The application came on Election Day when the U.S. Securities and Exchange Commission (SEC) sought to have the Northern District Court of California dismiss several fundamental antecedents of cryptocurrency exchange Kraken in an ongoing legal suit. The SEC claims that Kraken was given enough notice that offering specified crypto assets as “investment contracts” could violate securities laws.
Kraken’s legal team has criticized the timing of the filing, claiming the SEC only moved to prevent clients from listing all the evidence they have in discovery. Kraken’s lawyers say the SEC is seeking to avoid examining its arbitrary and irrational rules.
SEC to Go for the Throat of Kraken Over Failure to Comply with Securities Laws
The SEC’s filing mainly aims to invalidate Kraken’s arguments against it under the major questions doctrine and due process violations. The agency says that it provided Kraken with enough information that some of the virtual currencies offered by the platform are securities as per US legislation.

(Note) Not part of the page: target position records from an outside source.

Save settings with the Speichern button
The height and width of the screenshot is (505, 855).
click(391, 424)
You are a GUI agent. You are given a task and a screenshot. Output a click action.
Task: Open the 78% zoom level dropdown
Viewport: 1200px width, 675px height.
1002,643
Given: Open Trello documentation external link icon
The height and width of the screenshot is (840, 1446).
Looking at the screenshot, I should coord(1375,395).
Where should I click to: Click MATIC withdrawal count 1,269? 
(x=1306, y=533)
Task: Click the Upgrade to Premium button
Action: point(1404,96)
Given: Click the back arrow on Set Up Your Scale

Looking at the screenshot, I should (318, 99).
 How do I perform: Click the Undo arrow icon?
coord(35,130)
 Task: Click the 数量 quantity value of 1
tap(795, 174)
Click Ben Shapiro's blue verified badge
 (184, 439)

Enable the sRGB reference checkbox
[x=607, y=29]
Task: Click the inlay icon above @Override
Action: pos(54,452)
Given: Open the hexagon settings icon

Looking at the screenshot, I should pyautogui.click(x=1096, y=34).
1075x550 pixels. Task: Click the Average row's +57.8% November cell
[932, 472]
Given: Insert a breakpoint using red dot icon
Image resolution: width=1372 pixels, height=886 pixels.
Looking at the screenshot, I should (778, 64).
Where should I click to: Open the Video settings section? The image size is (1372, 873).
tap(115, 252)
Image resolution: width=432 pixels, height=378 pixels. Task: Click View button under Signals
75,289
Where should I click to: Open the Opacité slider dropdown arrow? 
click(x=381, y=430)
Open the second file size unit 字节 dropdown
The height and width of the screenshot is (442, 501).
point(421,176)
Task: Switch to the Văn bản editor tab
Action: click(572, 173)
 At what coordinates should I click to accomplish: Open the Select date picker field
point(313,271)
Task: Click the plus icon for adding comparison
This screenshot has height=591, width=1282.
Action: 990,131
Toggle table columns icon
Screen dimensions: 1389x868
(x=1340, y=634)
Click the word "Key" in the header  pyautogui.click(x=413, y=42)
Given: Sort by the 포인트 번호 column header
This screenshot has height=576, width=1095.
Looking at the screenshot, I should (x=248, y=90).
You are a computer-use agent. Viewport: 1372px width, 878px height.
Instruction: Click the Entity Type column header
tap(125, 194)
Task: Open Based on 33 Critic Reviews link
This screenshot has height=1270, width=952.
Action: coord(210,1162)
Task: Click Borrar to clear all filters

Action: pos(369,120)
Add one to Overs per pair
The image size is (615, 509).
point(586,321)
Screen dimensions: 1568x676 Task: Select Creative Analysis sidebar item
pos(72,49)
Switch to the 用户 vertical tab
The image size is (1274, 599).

According to the SEC, Kraken’s defences should be dismissed because doing so will make the case more efficient by avoiding “re-litigation of settled issues.”
Michael O’Connor, Kraken’s attorney, described the SEC’s action as an “Election Day gambit,” similar to what the SEC did during the Ripple case. In an interview, O’Connor assured Kraken that it could hold its ground and that revelations showed the exchange was willing to fight the SEC on its securities law interpretation.
The lawsuit also illuminates more systemic regulatory ambiguity in the US. Kraken is seeking a jury trial, arguing over the SEC’s status of eleven digital assets, including Solana (SOL), Cardano ( ADA), and Polygon (MATIC), as securities.
It also cites frustration in attempts to register with the SEC, accusing Gensler of applying securities laws selectively. Election projections have brought back debate on how long Gensler has to serve in the position, with some believing that if there is a change of administration, he will resign before year-end.
Kraken lists crypto derivatives for Australian customers due to regulatory issues
During its ongoing legal struggle in the United States, Kraken has launched a set of crypto derivatives for qualified clients in Australia. This comes shortly after Kraken was dealt a blow in Australia when the Federal Court blocked offering its fiat margin trading product because of regulatory issues.
Still, the pro is that through Kraken’s new derivatives services, institutional clients can engage in cryptocurrency price volatility through futures contracts regardless of their ownership of the related instruments.
Kraken’s chief executive has also raised concerns about entrepreneurship regulatory systems in Australia, which he estimates to be complex. The exchange responded that the Federal Court’s ruling discusses the issues and concerns of crypto businesses and investors in the rapidly expanding market regulation.
While the general ownership rate for cryptocurrencies in Australia is 17%, higher than the global average of 15%, Kraken continues to work towards catering to institutional investors within this increasing crypto market in Australia.
This dual regulatory pressure in the U.S. and Australia reveals that Kraken has continuously been in a rough spot regarding regulatory compliance as the world adjusts to the underlying nature of digital assets.